The Kaanju Ngaachi Indigenous Protected Area

Published 21 Sep 2008 

David Claudie and Sarah Eccles celebrate the partnership between Bush Heritage and the Kaanju people of Cape York.

On 4 June 2008 a ceremony was held in the Kaanju Ngaachi (Kaanju homelands) in central Cape York Peninsula involving community members, neighbours and partners.

Sarah Eccles (right), David Claudie and partners at the launch of the Kaanju Ngaachi IPA on Kaanju homelands. Photo Matt Appleby.

Sarah Eccles (right), David Claudie and partners at the launch of the Kaanju Ngaachi IPA on Kaanju homelands. Photo Matt Appleby.

It was a celebration of the hard and tireless work of the Kaanju people in looking after their country, which has culminated in the declaration of Stage One of the Kaanju Homelands Indigenous Protected Area (IPA).

‘The deterioration of the land is felt by Pianamu (Rainbow Serpent) and under Kaanju law if proper land management is not carried out, Pianamu will not allow the land to be sustainable,’ explains David Claudie, a Kaanju Traditional Owner and chairman of the local Chuulangun Aboriginal Corporation.

Bush Heritage congratulates the Kaanju people on their declaration of Cape York’s first IPA. The Kaanju Homelands IPA is located approximately 700km north of Cairns. It covers 197 500 hectares and is centred on the Wenlock and Pascoe Rivers.

The Kaanju homelands feature open savannah, riverine environments with extensive lagoon systems, and upland tropical and subtropical rainforests. There are also pockets of open bushland, sand ridge country and areas that feature vine thickets and sinkholes.

Lagoon systems in the IPA are rich habitats for wildlife. Photo Matt Appleby.

Lagoon systems in the IPA are rich habitats for wildlife. Photo Matt Appleby.

The homelands are rich in biodiversity and provide a habitat for a number of rare and endangered fauna species, including the north-eastern tree kangaroo, the cassowary (kutani) and the palm cockatoo (kila). The Kaanju people became greatly concerned about the deterioration of their homelands through weed and feral-animal infestations and a lack of proper fire management.

Their cultural sites were also being desecrated due to prolific and unregulated public access. As a result of these concerns, the Kaanju Traditional Owners identified a number of options for the protection and development of their land, people and culture, one of which was to establish an IPA on their homelands.

In 2005 the Kaanju people developed the Chuulangan Aboriginal Corporation Wenlock and Pascoe Rivers Kaanju Homelands IPA management plan to articulate their aspirations and how they would realise them.
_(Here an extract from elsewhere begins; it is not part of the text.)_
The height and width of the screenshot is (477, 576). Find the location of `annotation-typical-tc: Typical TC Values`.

David Claudie approached Bush Heritage and requested assistance to implement the plan. Since then, the Kaanju people (through the Chuulangun Aboriginal Corporation) and Bush Heritage (as part of its Conservation on Country program) have been working in partnership to put the plan into action.
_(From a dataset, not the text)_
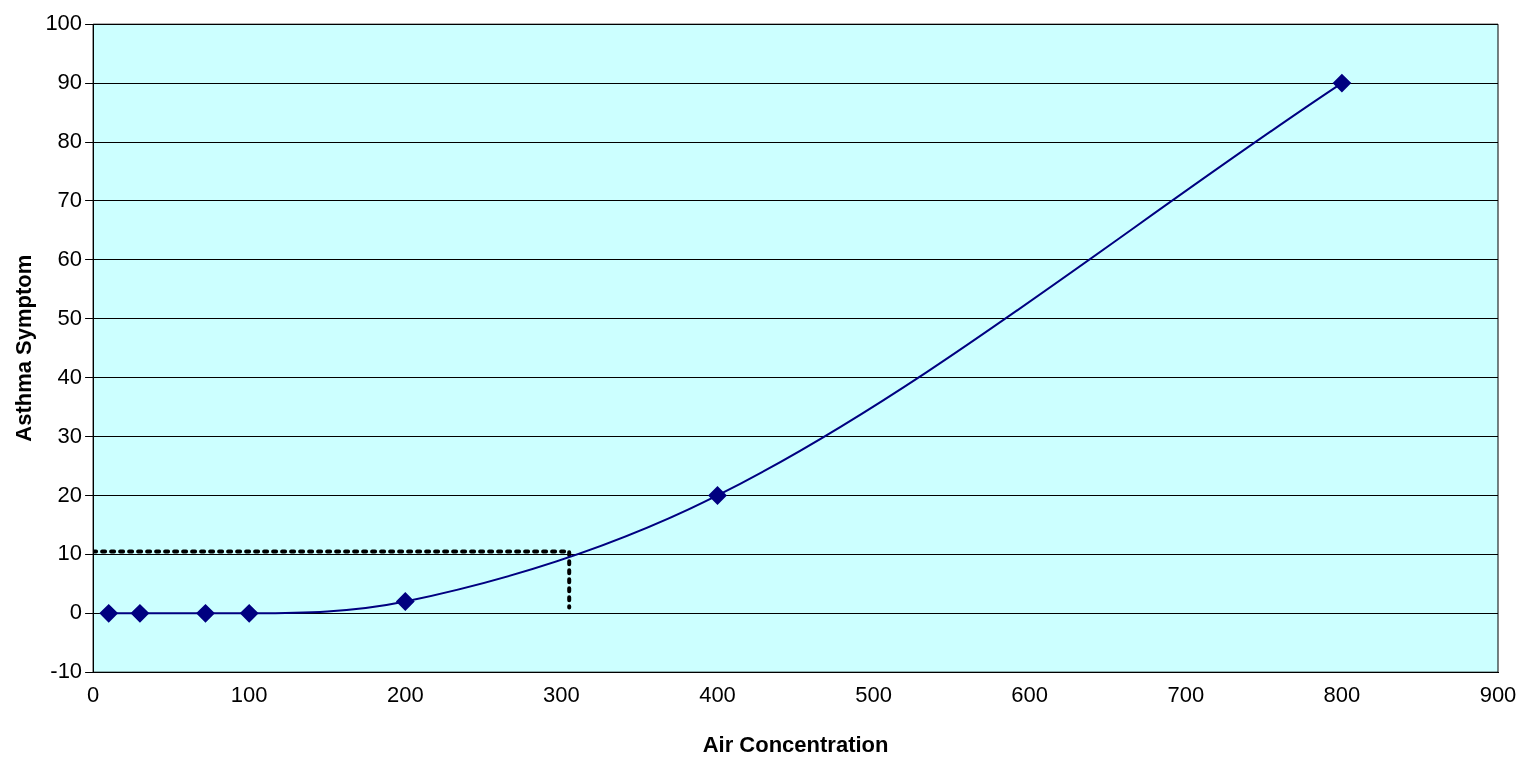 This screenshot has height=773, width=1538. What do you see at coordinates (70, 82) in the screenshot?
I see `y-tick-label: 90` at bounding box center [70, 82].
Thanks to the kind support of the Andyinc Foundation and The Nature Conservancy, Bush Heritage has been able to provide assistance to David in his role as IPA coordinator and to the Kaanju and other local Indigenous people in undertaking high-priority land-management activities.

Rangers have surveyed weeds, removed olive hymenachne infestations from sensitive lagoon systems and put monitoring systems in place to prevent further outbreaks of this invasive plant. They have established firebreaks and performed back-burning, conducted patrols to limit prohibited access, and built and maintained designated camping grounds to prevent further erosion of river areas and damage to Kaanju cultural sites.

As well as ensuring the conservation of significant habitats for threatened species, the Kaanju Homelands IPA provides meaningful local employment and training opportunities and allows the Kaanju people to retain their cultural responsibility for looking after their country.